Work to complete -
A. In the passage on Liz Truss's resignation below, copy the words starting with "THE SHORTEST prime" and going on through "of the world.".
B. Extend the article on Liz Truss's resignation and its economic lessons, picking up after its final sentence.

**** Excerpted passage ****

The sudden departure of Britain’s new Prime Minister has valuable messages for the watching world, as Alan Austin reports.

THE SHORTEST prime ministership in British history – with Liz Truss announcing her resignation after 44 days – is not just a political disaster for the Conservative Party in the United Kingdom. It has powerful lessons on economic policy for the rest of the world.

The central message is that the economic programs of contemporary right-wing political parties which favour the corporate sector and the richest citizens are doomed to failure.

It is important to remember that Liz Truss and her Chancellor of the Exchequer, Kwasi Kwarteng, were not just stop-gap seat warmers hoping to nurse the Tories to the next election after Boris Johnson’s departure in disgrace. Truss and Kwarteng are right-wing economic ideologues diligently pursuing a platform they had formulated over many years and believed would save Britain’s embattled economy.

**** Input data ****

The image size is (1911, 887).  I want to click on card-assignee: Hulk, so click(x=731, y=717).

****
**** Input data ****

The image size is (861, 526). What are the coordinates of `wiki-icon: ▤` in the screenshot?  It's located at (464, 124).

****

Answers per task -
A.
THE SHORTEST prime ministership in British history – with Liz Truss announcing her resignation after 44 days – is not just a political disaster for the Conservative Party in the United Kingdom. It has powerful lessons on economic policy for the rest of the world.

B.
In 2012, they published the book, Britannia Unchained: Global Lessons for Growth and Prosperity, with three other Thatcherite Tories, in which they advocated lower taxes on corporations and the rich, fewer business regulations, less protection for the environment and easier processes for sacking workers.

Indicators of economic collapse

All five authors eventually found themselves promoted to Boris Johnson’s Tory cabinet and gradually implemented their programs. The results have been disastrous. Virtually all key indicators of economic success have deteriorated since the Tories won office in 2010, many of them exacerbated by the ill-advised decision to leave the European Union, but not caused by that.

Trade has boomed worldwide since 2018, with OECD member countries enjoying an average 10% increase in export volumes over that time. Eight developed countries have had rises above 20%, including Ireland and Chile which have managed better than 40%.

Exports from the UK, in contrast, have declined by 8.1% over that period. See blue chart, below.

(Data source: World Bank)

Britain’s economic growth has been among the OECD’s laggards, with GDP in the last two quarters rising by only 0.7% and 0.2%. Inflation has increased steadily since early 2021 and is now above 10%.

The pound sterling has tumbled badly against the U.S. dollar and is now close to the all-time low of $1.07.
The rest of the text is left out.